● **Task goal**
From the line that contains "You are a computer-use agent." through the end of the records below, write out each line exactly as it appears, but not the pictures.

● **Data**
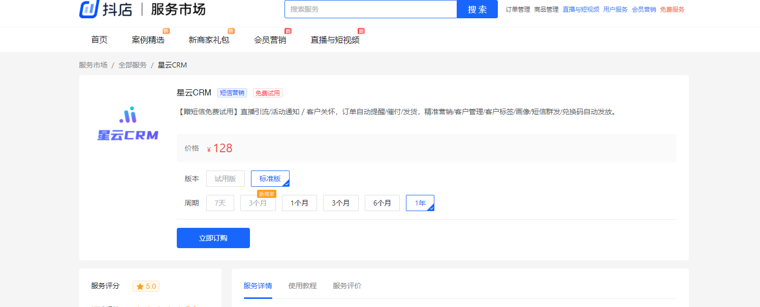The image size is (760, 307).
Task: Click the 5.0 star rating badge
Action: [x=146, y=286]
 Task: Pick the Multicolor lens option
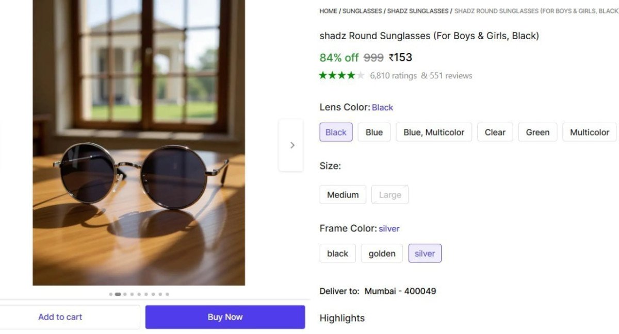589,132
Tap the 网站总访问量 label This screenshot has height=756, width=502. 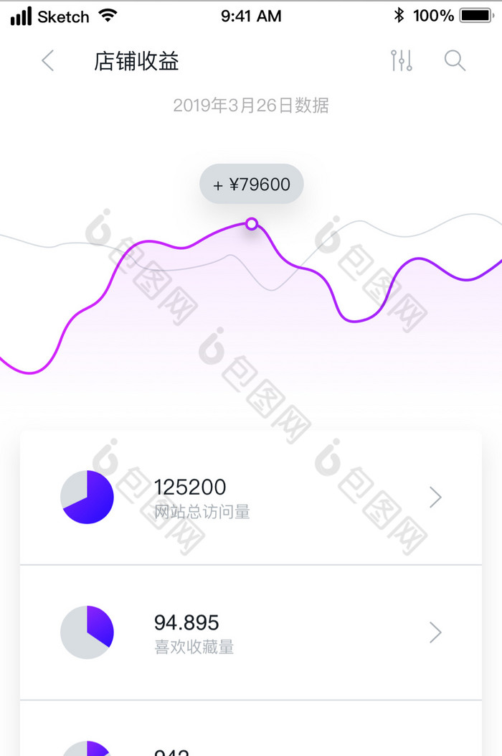(x=202, y=512)
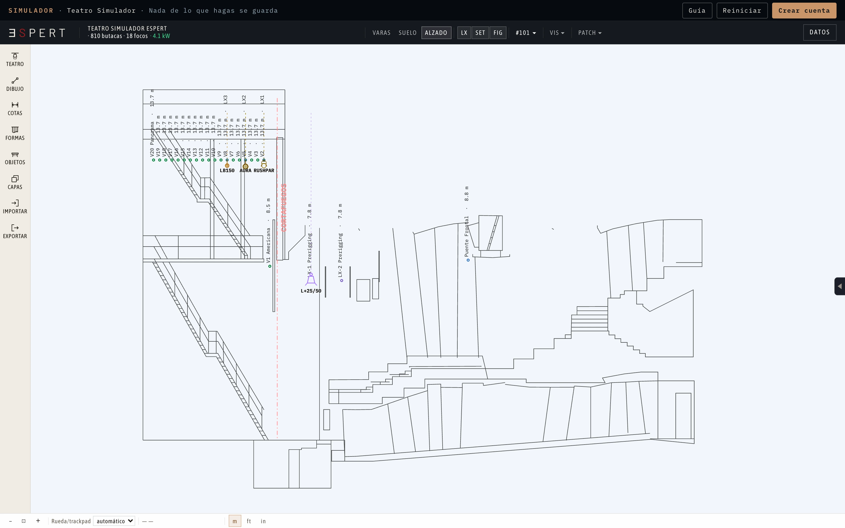Open the Objetos panel
The width and height of the screenshot is (845, 528).
[15, 158]

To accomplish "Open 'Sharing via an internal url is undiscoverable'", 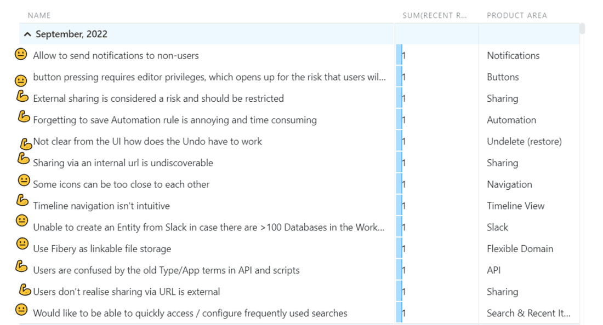I will [123, 163].
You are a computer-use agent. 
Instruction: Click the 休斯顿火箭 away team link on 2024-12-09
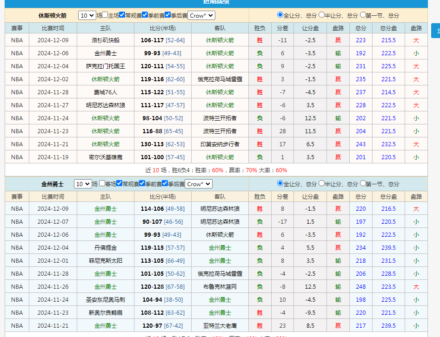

● **Your solution**
You are a computer-use agent. 
Instruction: Click the 休斯顿火箭 away team link on 2024-12-09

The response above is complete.